Thursday, May 7, 2009

North Carolina Legislature Sends Two Anti-Municipal Network Bills to Study in Two Days: City-Industry Rhetoric Simmers 05/07/09 The North Carolina General Assembly has sent two bills, both of which sought to outlaw the deployment of broadband networks by cities and municipal utilities, to study committees over the past 2 days.

Time Warner Cable, the North Carolina cable trade association, and rural telecom carrier Embarq strongly supported both bills. A coalition of broadband advocates and municipal officials have fought both bills, mobilizing city spokesmen, bloggers, and social network-enabled activists. The legislative initiatives are being closely watched by broadband activists, industry trade groups, and regulators around the country.

This recent attention results largely from the new focus put on broadband as a result of the “broadband stimulus” provisions of the federal Recovery Act.

“I think the Legislature can see that while this was specifically about North Carolina,” said Brian Bowman, spokesman for the City of Wilson, NC “it fits into a bigger picture.” He suggested that in the face of emerging broadband applications like You Tube, Facebook, and Twitter that incumbent service providers “had just not kept up, but people understood that, especially the social networking folks” who rallied to the cause of the municipalities.

Legislative Details
Mr. Bowman spoke this afternoon with in a telephone interview from his office in Wilson.
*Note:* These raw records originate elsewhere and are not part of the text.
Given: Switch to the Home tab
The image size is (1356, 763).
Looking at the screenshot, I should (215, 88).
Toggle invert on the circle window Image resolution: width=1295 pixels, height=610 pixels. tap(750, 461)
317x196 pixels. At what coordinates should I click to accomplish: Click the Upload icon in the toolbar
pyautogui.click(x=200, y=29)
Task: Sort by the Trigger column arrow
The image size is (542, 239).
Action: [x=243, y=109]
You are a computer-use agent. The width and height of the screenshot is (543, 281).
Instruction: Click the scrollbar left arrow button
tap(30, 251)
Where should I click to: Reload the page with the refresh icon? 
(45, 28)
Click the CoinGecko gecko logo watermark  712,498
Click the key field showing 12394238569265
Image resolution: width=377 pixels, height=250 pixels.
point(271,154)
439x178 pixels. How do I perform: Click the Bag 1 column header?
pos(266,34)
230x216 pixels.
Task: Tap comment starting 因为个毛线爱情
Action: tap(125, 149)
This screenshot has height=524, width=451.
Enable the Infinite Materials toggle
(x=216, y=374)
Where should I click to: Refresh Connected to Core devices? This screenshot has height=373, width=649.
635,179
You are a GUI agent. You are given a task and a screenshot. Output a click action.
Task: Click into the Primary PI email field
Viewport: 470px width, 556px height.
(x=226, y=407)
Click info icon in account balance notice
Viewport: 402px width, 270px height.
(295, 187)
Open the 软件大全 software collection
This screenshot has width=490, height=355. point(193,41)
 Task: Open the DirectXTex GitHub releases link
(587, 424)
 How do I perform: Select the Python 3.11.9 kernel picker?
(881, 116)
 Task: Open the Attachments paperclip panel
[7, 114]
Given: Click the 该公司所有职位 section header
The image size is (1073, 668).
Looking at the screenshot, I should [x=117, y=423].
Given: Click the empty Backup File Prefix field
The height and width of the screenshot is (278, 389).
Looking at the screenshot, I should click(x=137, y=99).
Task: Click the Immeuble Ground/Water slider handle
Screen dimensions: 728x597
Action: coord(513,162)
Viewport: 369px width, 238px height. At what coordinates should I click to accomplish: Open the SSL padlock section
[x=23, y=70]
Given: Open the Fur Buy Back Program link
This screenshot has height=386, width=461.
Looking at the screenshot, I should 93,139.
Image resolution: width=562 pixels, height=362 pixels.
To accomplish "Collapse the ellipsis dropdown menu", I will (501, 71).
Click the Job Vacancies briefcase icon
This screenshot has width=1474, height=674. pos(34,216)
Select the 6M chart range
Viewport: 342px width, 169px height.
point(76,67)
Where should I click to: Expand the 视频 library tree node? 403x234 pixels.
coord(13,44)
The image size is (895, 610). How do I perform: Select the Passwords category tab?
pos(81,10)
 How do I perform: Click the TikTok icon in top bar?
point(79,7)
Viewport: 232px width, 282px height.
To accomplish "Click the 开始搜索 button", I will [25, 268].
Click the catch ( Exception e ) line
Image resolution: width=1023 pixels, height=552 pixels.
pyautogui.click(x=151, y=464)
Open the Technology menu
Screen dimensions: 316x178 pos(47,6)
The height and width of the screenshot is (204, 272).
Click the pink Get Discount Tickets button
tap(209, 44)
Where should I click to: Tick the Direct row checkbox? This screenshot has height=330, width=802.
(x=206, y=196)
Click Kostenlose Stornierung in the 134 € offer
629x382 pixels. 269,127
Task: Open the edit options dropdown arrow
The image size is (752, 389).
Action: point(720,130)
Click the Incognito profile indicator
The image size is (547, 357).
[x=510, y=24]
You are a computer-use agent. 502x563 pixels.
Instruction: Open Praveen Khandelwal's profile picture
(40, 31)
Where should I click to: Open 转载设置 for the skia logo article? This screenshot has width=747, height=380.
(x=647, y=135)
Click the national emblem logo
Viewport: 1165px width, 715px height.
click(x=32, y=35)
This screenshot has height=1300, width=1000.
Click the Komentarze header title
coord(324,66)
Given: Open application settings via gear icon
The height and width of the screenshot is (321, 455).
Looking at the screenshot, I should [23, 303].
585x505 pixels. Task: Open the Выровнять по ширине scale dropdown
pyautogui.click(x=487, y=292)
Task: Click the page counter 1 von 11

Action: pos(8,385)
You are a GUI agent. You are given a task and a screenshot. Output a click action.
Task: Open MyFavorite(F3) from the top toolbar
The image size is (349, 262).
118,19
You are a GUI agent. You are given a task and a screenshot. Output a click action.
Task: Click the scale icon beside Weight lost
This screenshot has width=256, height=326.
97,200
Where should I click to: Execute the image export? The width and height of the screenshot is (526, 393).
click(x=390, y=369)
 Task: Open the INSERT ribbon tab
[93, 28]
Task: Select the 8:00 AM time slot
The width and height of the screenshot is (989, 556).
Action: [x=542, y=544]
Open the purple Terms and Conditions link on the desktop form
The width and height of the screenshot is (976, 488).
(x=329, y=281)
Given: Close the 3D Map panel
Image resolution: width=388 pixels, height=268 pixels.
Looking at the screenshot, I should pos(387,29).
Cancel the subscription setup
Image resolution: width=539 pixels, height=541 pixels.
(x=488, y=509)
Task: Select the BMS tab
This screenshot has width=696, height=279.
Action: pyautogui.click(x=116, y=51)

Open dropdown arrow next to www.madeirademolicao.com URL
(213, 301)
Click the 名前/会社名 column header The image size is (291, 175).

He had attended a Senate committee hearing this morning on SB1004, and the House committee proceeding yesterday that took action on HB1252. Both hearings were held at the state capitol in Raleigh.

The effort by two separate committees of the Legislature to send the bills to study committees, effectively tabling the legislation until next year, is seen by in-state broadband activists as a defeat of the lobbying efforts of Embarq (NYSE: EQ), the Time Warner Cable division of Time Warner, Inc. (NYSE: TWX), and the North Carolina Cable Telecommunications Association (NCCTA).

Industry spokespeople, especially NCCTA President Mr. Brad Phillips see the legislative maneuver positively, as an objective effort to study all of the relevant policy, business, and public revenue aspects of the legislation.
“We are pleased by the results of the actions in both the House and the Senate,” stated Mr. Phillips to StimulatingBroadband late this afternoon “because we think the legislation will be seriously studied.”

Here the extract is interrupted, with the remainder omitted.